Data records

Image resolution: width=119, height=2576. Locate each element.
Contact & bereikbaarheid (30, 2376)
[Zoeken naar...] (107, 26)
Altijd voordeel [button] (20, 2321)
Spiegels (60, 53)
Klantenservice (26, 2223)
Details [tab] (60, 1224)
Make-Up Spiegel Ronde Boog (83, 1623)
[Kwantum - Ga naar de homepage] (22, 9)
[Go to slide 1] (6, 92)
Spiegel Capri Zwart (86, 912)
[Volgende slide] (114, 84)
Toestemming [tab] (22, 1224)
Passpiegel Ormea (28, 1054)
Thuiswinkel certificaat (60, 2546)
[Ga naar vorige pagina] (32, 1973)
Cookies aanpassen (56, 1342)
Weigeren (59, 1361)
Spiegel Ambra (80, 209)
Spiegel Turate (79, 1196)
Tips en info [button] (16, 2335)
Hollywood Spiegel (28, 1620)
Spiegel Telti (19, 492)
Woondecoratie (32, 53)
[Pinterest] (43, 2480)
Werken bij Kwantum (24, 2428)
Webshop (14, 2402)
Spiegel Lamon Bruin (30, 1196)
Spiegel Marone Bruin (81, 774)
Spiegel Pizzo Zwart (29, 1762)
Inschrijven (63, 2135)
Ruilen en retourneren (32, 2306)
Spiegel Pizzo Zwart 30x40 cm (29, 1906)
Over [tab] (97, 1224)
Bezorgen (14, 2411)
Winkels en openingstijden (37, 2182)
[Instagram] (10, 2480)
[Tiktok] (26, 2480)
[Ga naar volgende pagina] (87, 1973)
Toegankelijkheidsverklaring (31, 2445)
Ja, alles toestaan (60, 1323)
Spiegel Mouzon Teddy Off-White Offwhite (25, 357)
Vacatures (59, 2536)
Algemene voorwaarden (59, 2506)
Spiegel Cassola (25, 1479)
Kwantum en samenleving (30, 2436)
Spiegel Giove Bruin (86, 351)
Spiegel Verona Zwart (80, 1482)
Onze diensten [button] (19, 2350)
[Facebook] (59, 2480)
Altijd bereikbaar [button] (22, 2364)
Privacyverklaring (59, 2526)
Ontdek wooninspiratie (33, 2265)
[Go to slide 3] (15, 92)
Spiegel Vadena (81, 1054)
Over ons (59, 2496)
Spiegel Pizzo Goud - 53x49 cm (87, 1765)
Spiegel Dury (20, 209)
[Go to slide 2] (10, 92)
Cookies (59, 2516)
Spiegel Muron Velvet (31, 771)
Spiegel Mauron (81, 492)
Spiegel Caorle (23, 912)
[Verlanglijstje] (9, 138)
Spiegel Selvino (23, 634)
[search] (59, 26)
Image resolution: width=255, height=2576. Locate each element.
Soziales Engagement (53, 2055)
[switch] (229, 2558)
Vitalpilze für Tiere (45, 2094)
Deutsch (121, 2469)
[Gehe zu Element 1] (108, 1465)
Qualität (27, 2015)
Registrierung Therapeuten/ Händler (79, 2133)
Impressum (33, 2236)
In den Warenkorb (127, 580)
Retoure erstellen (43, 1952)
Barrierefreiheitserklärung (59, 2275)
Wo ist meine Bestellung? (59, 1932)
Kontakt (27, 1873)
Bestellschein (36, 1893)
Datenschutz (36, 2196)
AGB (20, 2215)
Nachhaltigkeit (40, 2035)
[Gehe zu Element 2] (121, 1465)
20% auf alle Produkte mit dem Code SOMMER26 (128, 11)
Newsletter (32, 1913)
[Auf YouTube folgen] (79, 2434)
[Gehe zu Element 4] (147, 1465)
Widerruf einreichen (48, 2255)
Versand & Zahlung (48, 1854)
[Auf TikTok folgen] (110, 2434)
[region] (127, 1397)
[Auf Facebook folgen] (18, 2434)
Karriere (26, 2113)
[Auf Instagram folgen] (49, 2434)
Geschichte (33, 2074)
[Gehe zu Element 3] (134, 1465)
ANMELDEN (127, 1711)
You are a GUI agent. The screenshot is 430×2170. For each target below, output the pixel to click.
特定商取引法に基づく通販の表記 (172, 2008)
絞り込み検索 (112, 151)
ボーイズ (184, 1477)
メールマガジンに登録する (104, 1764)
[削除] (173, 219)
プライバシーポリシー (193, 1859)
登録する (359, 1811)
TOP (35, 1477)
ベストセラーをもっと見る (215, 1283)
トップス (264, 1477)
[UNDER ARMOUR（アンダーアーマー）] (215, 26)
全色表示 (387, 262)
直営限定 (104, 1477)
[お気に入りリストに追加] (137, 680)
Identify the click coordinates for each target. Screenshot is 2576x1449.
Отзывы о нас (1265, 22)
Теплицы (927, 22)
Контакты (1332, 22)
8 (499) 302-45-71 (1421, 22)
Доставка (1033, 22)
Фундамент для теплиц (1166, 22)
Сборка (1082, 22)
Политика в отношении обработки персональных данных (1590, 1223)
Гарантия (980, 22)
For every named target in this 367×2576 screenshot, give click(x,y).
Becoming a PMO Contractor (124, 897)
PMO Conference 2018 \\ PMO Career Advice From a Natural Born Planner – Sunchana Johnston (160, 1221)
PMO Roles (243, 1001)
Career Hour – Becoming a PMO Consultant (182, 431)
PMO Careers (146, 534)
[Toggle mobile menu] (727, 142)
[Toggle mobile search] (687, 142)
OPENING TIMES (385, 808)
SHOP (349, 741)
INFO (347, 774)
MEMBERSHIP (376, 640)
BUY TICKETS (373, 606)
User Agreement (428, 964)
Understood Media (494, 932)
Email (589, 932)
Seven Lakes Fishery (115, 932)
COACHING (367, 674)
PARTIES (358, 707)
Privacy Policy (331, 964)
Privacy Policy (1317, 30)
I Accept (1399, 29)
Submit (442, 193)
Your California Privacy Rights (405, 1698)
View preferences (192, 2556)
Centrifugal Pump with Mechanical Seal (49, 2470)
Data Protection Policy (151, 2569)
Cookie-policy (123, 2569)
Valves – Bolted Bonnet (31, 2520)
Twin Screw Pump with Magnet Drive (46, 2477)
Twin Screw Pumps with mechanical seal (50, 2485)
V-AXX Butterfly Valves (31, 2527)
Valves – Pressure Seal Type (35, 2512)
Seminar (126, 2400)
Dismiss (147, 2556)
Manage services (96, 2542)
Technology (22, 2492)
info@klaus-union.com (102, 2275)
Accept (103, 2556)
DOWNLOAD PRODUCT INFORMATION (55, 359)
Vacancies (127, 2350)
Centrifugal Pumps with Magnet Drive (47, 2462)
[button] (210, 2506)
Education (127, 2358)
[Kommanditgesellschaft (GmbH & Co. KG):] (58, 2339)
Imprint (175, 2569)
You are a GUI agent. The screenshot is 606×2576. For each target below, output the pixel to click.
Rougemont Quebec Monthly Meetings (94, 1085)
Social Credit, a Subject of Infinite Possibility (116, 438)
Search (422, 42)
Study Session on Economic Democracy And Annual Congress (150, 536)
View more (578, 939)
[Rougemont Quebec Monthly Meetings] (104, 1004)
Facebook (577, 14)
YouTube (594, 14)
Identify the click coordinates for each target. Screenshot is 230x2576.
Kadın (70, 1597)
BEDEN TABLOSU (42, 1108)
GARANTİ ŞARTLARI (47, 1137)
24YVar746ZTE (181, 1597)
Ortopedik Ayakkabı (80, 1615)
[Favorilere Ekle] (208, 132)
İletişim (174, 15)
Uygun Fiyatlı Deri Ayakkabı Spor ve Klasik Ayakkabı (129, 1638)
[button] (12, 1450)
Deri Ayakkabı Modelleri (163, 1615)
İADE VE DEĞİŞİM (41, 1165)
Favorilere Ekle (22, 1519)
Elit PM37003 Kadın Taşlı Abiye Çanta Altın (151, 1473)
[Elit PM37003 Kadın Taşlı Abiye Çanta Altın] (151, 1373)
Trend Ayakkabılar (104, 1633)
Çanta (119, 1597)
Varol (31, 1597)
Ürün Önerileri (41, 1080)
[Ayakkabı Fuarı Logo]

■ Exercise details
Some of the data mentions "Kadın". Copy every line where it does.

■ Written response
Kadın (70, 1597)
Elit PM37003 Kadın Taşlı Abiye Çanta Altın (151, 1473)
[Elit PM37003 Kadın Taşlı Abiye Çanta Altın] (151, 1373)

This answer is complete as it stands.